I awoke to 1500 exceptions published to me this morning from our public site running ASP.NET 2.0.  Not good times.  "Luckily" they were all the same: Value cannot be null.  It seems one of the components that we are using is calling Request.Browser.MajorVersion and blowing up on goofy user-agents.  In this case the user-agent of doom is "YahooSeeker/1.2 (compatible; Mozilla 4.0; MSIE 5.5; yahooseeker at yahoo-inc dot com ; http://help.yahoo.com/help/us/shop/merchant/)".  For whatever reason ASP.NET 2.0 cannot parse the MajorVersion out of that and tries to call int.Parse on a null value, causing an error.

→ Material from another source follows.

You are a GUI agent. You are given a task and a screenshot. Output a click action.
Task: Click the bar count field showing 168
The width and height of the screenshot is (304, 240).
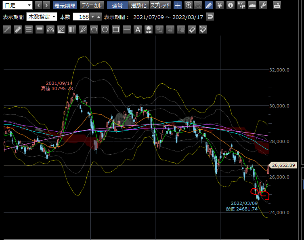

Luckily we own the source code to this particular component, so I just wrapped the calls to MajorVersion in a try block so that the entire site doesn't blow up on bogus error codes, so hopefully if you run into that particular error you'll be able to track it down.  I haven't tried any of the other properties of the Browser class, but if you are relying on them for anything you might want to first test them out with a rediculous user agent and see what blows up. 

1 Comment

  • I believe this particular component was trying to figure out what "features" it was going to provide. For example, with IE it will use the DirectX filters to do some fancy animations.



    Personally, the closest I'll come to browser specific code will be using CSS hacks to work around IE's flaws.